A chacun son territoire. A l’homme la mer, à la femme la terre. Ils vivaient, elle et lui, dans une maisonnette juchée sur la dune. La vie, qui les avait naguère unis, n’était jamais parvenue à les séparer. Aucun des deux n’eût pu imaginer son existence sans l’autre. Ici étaient nés et avaient grandi leurs enfants avant que la destinée les emmenât vers d’autres rives.
Derrière la maisonnette se blottissait le jardin, et devant elle s’ouvrait l’océan. Il n’y avait nulle barrière, nul obstacle, nulle ligne visible de partage. Pourtant, bien qu’ils n’en eussent jamais parlé, ils savaient l’un et l’autre que la frontière de leurs domaines respectifs passait de part et d’autre de la maisonnette, sur la crête molle que formait la dune.
Le domaine de la femme, sur l’arrière, était le jardin, la terre. Elle s’en occupait. L’homme ne s’y aventurait jamais. Son domaine couvrait l’océan et commençait à la pente de sable qui mêlait au couchant son scintillement à celui des vagues. A marée basse, une vaste étendue séparait des premiers remous l’invisible frontière de la dune mais, à marée haute, les rouleaux se brisaient à quelques pas, au point que, les soirs d’orage, l’eau de la mer venait parfois à l’improviste parsemer d’écume grisâtre le jardinet de la femme.
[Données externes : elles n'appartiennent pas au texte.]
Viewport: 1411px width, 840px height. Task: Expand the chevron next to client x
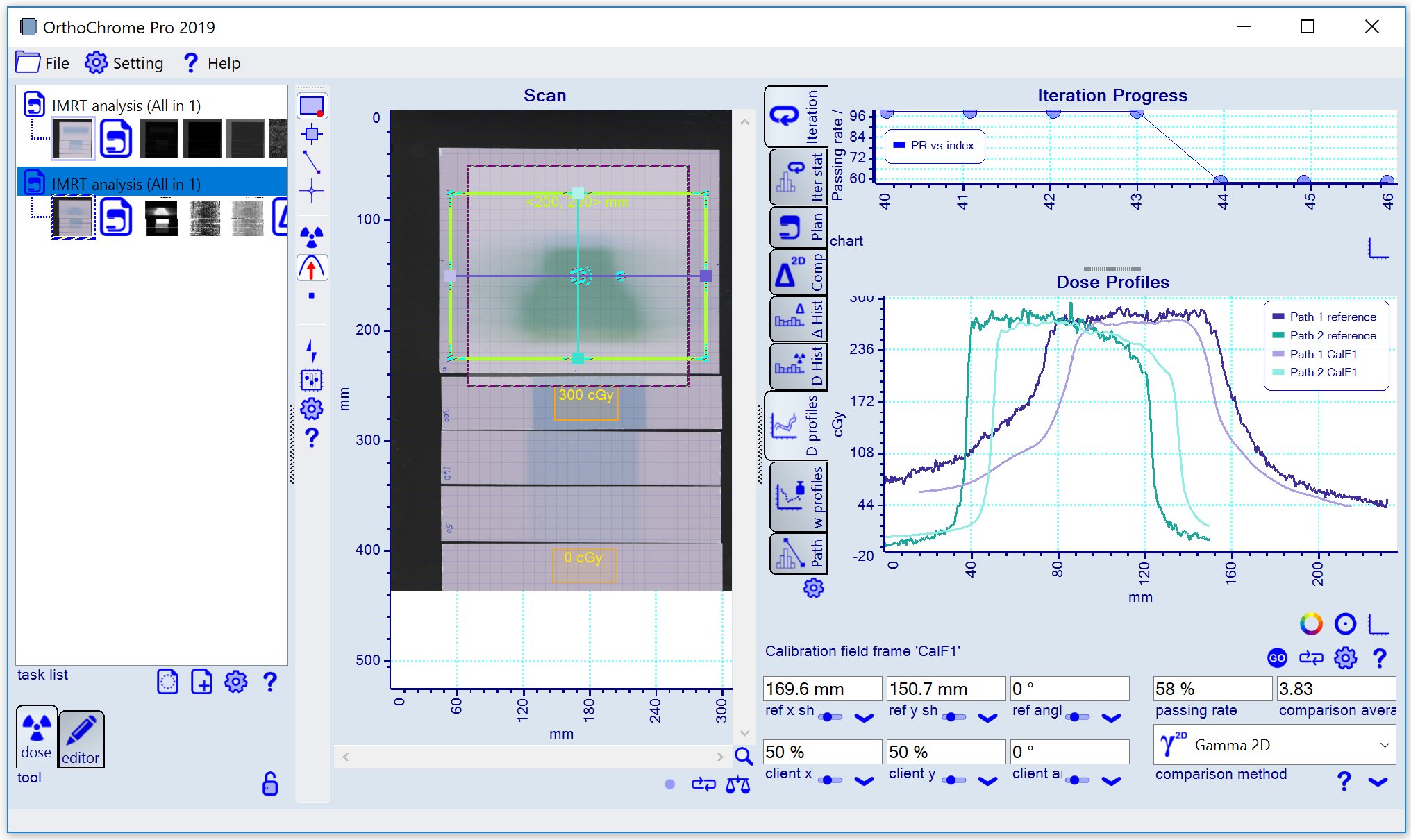pos(864,780)
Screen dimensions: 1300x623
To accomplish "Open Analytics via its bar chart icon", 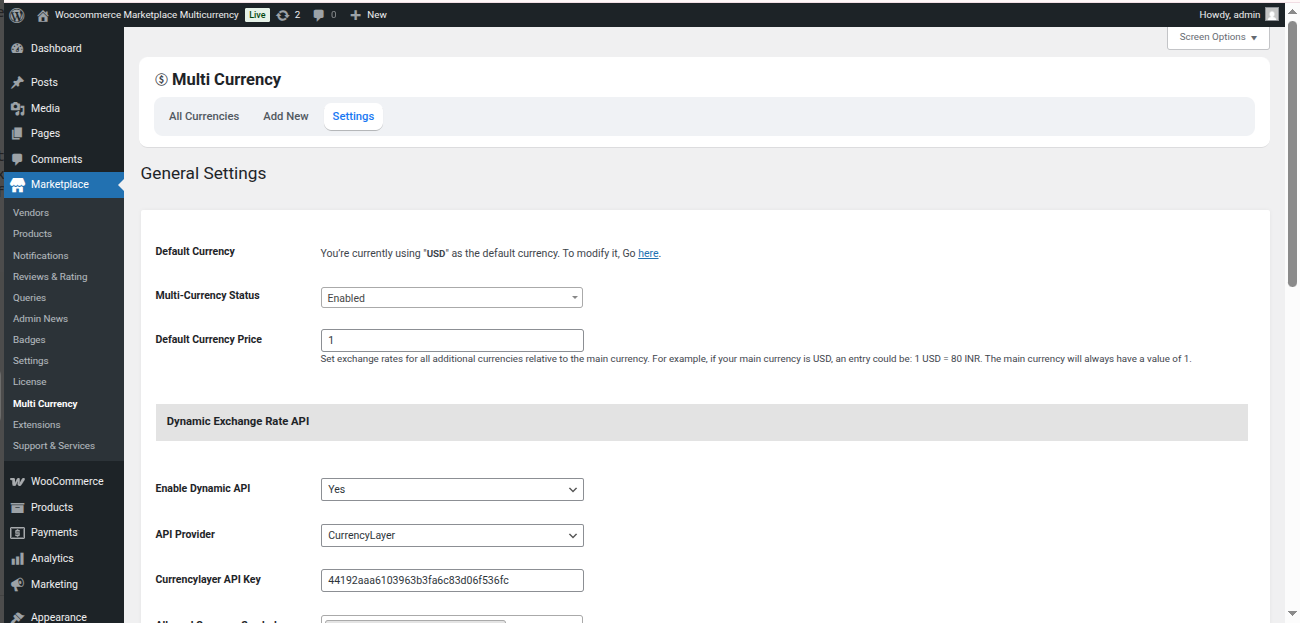I will [x=17, y=558].
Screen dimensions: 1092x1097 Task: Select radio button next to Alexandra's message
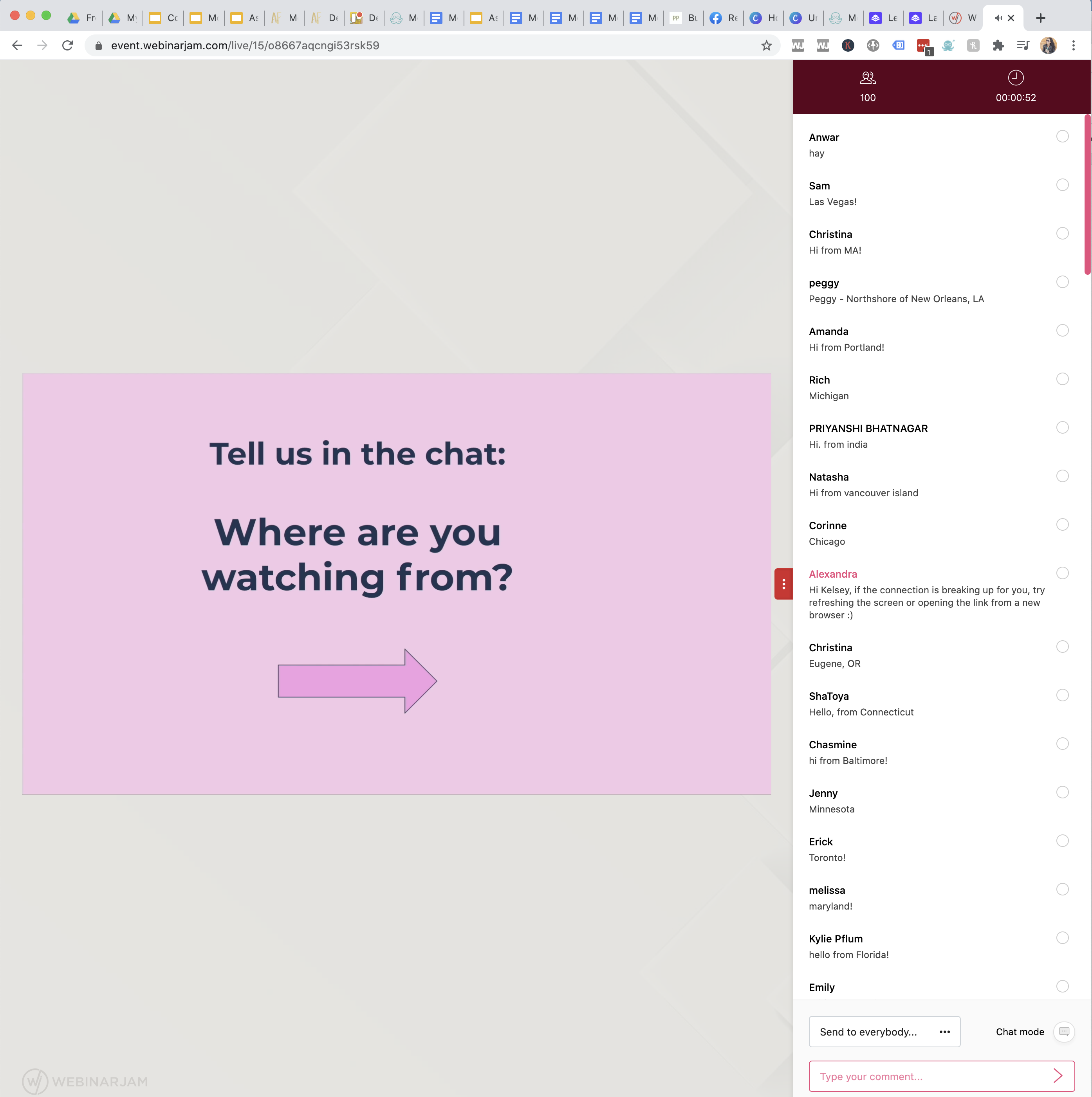(x=1062, y=573)
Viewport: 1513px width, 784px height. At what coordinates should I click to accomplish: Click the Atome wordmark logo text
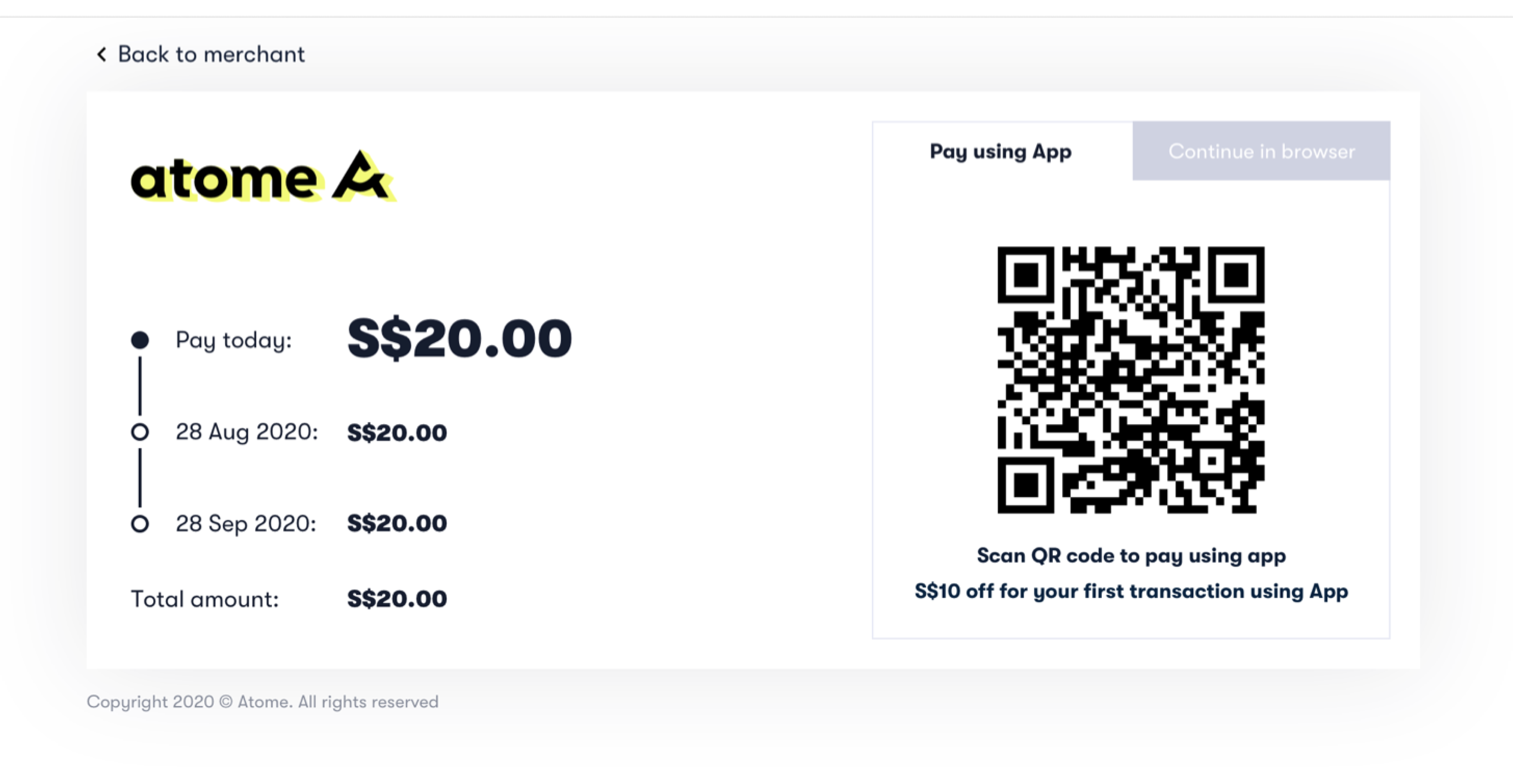click(224, 179)
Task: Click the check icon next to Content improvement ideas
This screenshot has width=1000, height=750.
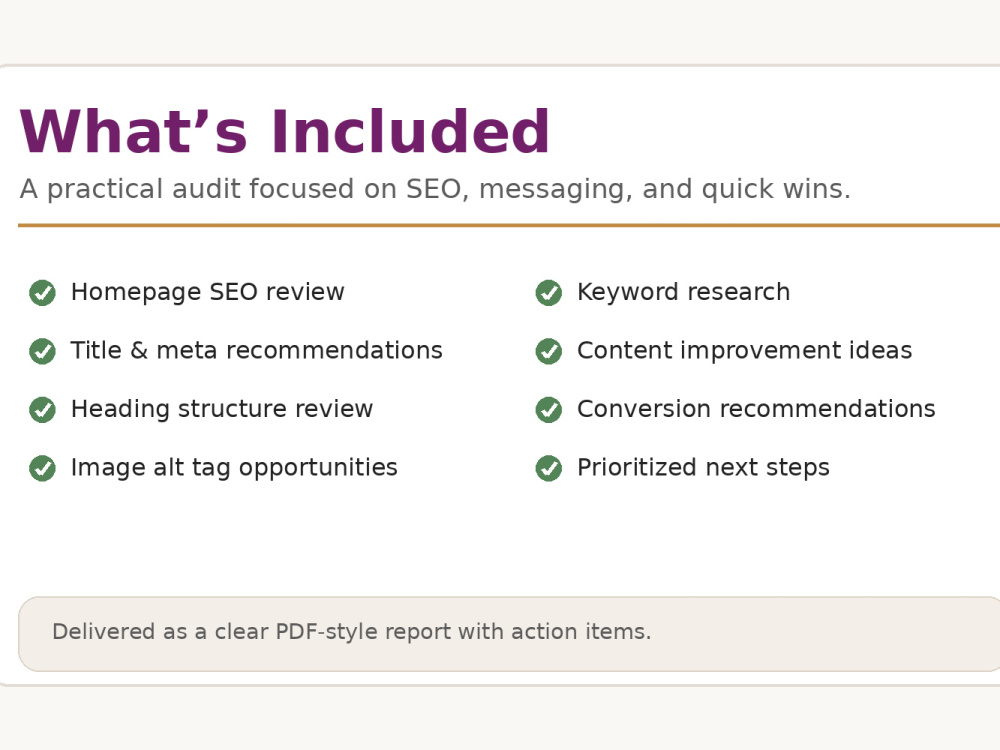Action: pos(548,351)
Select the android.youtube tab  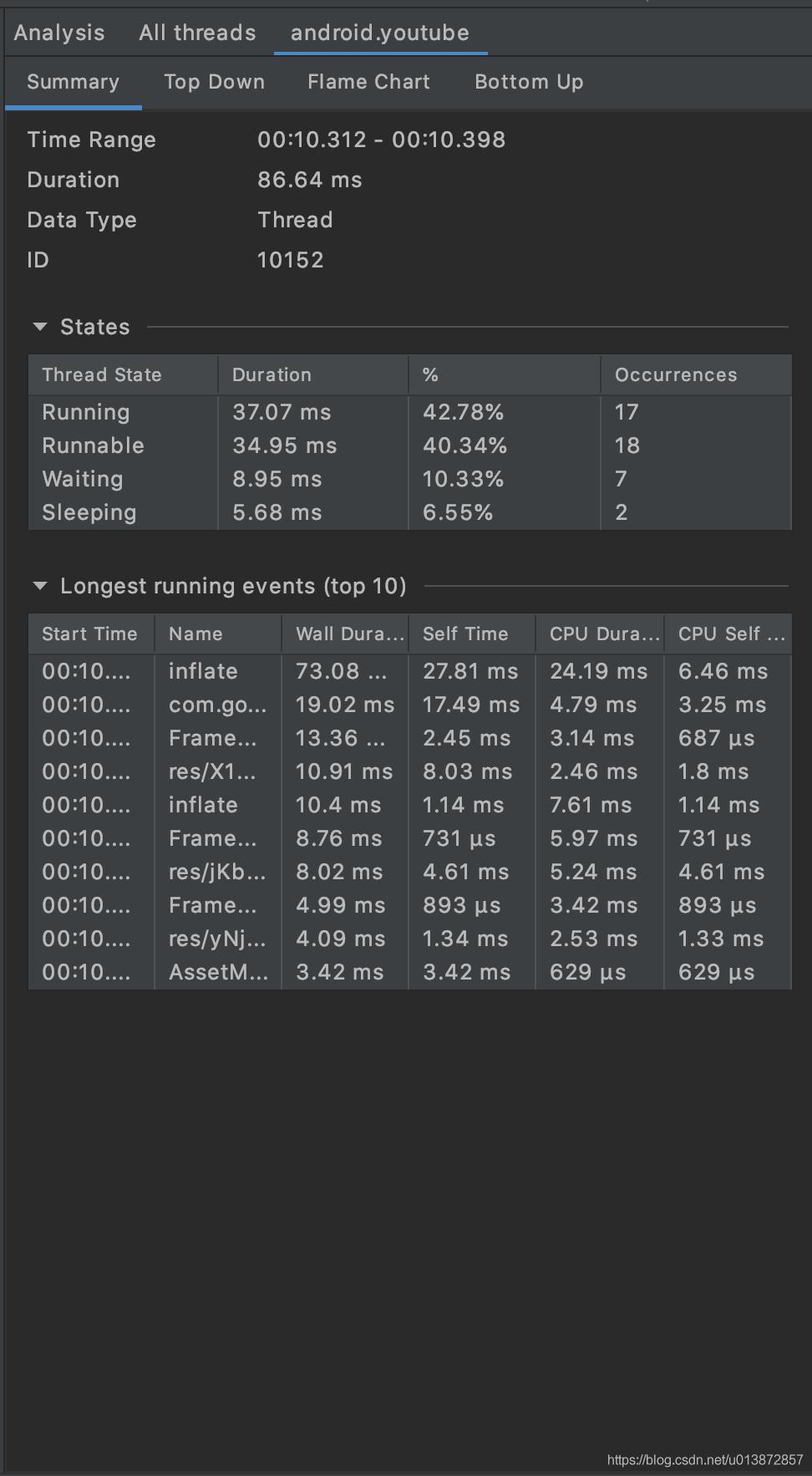click(x=379, y=33)
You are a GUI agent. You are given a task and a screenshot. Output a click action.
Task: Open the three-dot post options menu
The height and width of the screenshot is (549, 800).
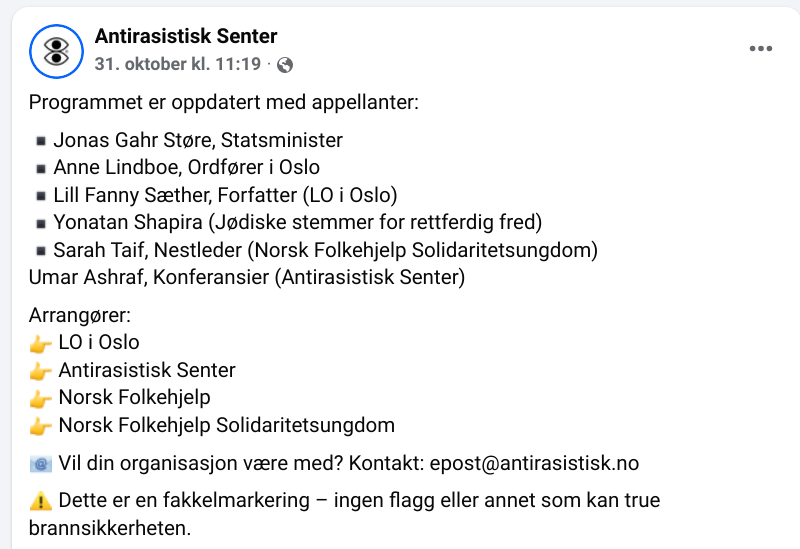pyautogui.click(x=761, y=48)
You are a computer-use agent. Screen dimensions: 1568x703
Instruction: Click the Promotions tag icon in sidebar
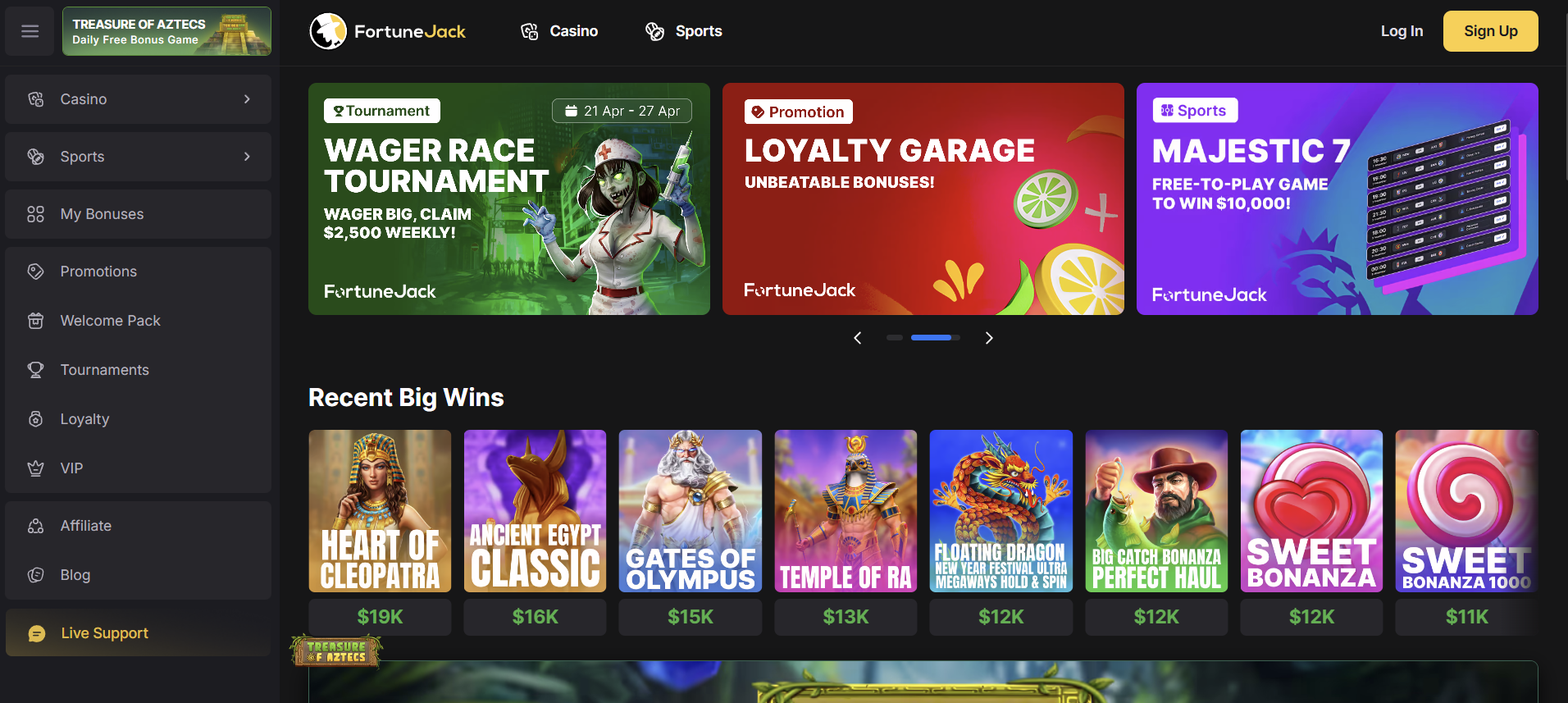click(35, 272)
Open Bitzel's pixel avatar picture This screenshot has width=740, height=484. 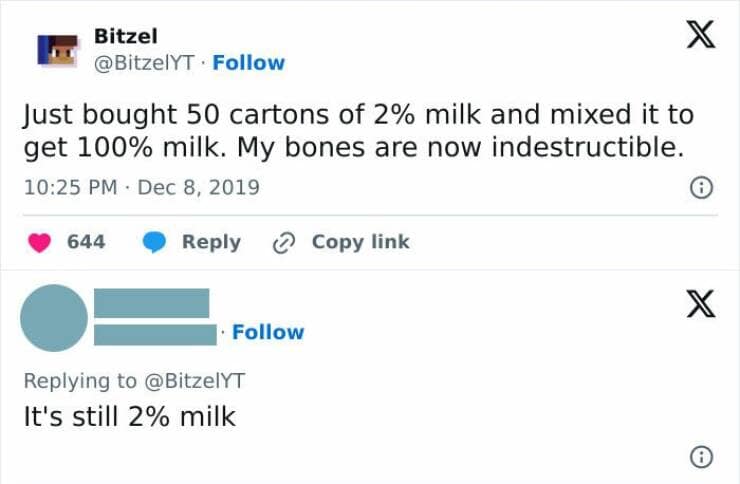58,49
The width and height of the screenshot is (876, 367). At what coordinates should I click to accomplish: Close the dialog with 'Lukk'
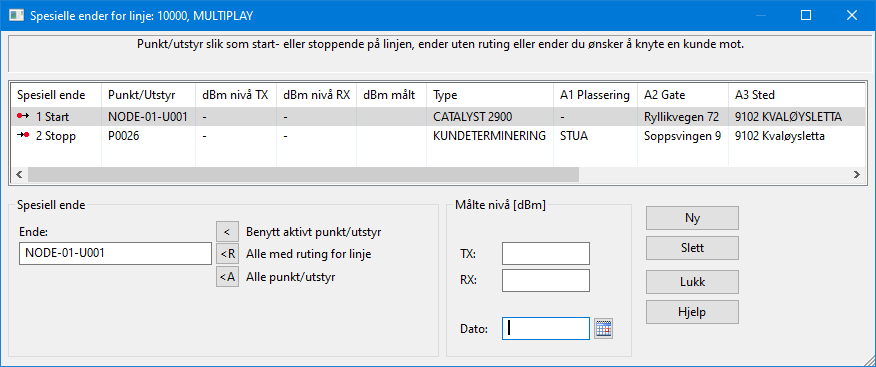tap(692, 282)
Une nuit, à marée basse, un navire s’échoua sur les rochers proches. L’homme avait observé les feux, entendu les cris. Il tira vers la mer sa barque habituellement posée au sommet de la dune et s’en fut au secours des naufragés. A la rame, il en ramena bientôt un premier groupe jusque sur la grève et les aida à se hisser jusqu’au sommet de la dune, où la femme les prit en charge, les fit entrer dans la maisonnette et les réconforta. L’homme retourna à sa barque et, bientôt, revint avec un deuxième groupe de naufragés. Ils étaient tellement épuisés que l’homme se fatigua beaucoup à les hisser jusqu’à la dune, où les attendait la femme. La marée commençait à monter.
Au troisième voyage, malgré plusieurs incursions périlleuses et harassantes jusqu’au fond des plus petites anses, l’homme ne trouva plus de survivants et revint au rivage. Il était exténué et s’affala sur le sable. La marée continuait de monter. La femme observait l’homme du haut de la dune. Il semblait dormir et, malgré les cris d’encouragement de la femme, ne bougeait pas. Ses jambes, puis son torse et finalement son visage furent lentement submergés.
Là-haut, sur la dune, la femme regardait la mort faire son oeuvre. Pour sauver son homme, il aurait suffi qu’elle allât lui porter assistance comme il l’avait fait lui-même pour les naufragés. Ainsi, ils auraient pu passer ensemble plusieurs années de cette vie pour laquelle ils s’étaient tant battus. Mais elle ne pouvait pas. En Bretagne, entre la terre et la mer, il est une frontière invisible mais infranchissable, à la vie comme à la mort.